- Your instructions -
Quote the court opinion below word for word, from "Marshall Leon Sanson, Monroe, Louisiana, for" up to and including "Deed. We affirm.".

Appeal from the Seventh Judicial District Court, Parish of Catahoula, No. 23,996, Leo Boothe, D.J.
Marshall Leon Sanson, Monroe, Louisiana, for Defendant/Appellee: Tamara M. Wolf, Sheryl Ladee Ford, Scotty Louis Ford.
Paul Howard Benoist, Vidalia, Louisiana, for Plaintiff/Appellant: Walter Wade Thornton.
Court composed of MICHAEL G. SULLIVAN, BILLY HOWARD EZELL, and J. DAVID PAINTER, Judges.
Walter Thornton appeals the trial court's refusal to declare an Assumption Deed a simulation or revoke the effects of the Deed. We affirm.
Facts
On August 13, 2004, Mr. Thornton was awarded a judgment against his ex-wife, Tamara Wolf, in the amount of $120,000.00 by a Mississippi court. On September 27, 2004, he filed a copy of that judgment in the mortgage records of Catahoula Parish and filed suit to have the judgment recognized as enforceable in Louisiana. Judgment recognizing the Mississippi judgment and making it executory was granted January 25, 2005.
Pursuant to a Cash Sale, Ms. Wolf had purchased real property (the property) in Catahoula Parish on March 15, 2002. She borrowed money to finance the purchase of the property and, in connection therewith, executed a promissory note and mortgage to evidence her indebtedness and secure repayment of the promissory note. On August 28, 2004, Ms. Wolf transferred title to the property to Sheryl and Scotty Ford, her sister and brother-in-law, by means of an Assumption Deed.
In March 2006, Mr. Thornton filed suit against Ms. Wolf and the Fords, alleging that the Assumption Deed was fraudulent and should be revoked. He urged that the purpose of the Assumption Deed was to deprive him of the ability to enforce his judgment against Ms. Wolf. After a bench trial, the trial court concluded that the Assumption Deed was not a sham and should not be revoked. Mr. Thornton appeals.
Ms. Wolf filed for bankruptcy protection in 2005; her case was dismissed on January 26, 2006.
Standard of Review
Findings of fact are subject to the manifest error or clearly wrong standard of review. Stobart v. State, through Dep't of Transp. Dev., 617 So.2d 880 (La. 1993). Legal errors are subject to the de novo standard of review. Evans v. Lungrin, 97-541 (La. 2/6/98), 708 So.2d 731.

- Stored data -
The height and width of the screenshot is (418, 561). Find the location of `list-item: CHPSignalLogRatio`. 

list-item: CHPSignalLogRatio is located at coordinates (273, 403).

- Your response -
Marshall Leon Sanson, Monroe, Louisiana, for Defendant/Appellee: Tamara M. Wolf, Sheryl Ladee Ford, Scotty Louis Ford.
Paul Howard Benoist, Vidalia, Louisiana, for Plaintiff/Appellant: Walter Wade Thornton.
Court composed of MICHAEL G. SULLIVAN, BILLY HOWARD EZELL, and J. DAVID PAINTER, Judges.
Walter Thornton appeals the trial court's refusal to declare an Assumption Deed a simulation or revoke the effects of the Deed. We affirm.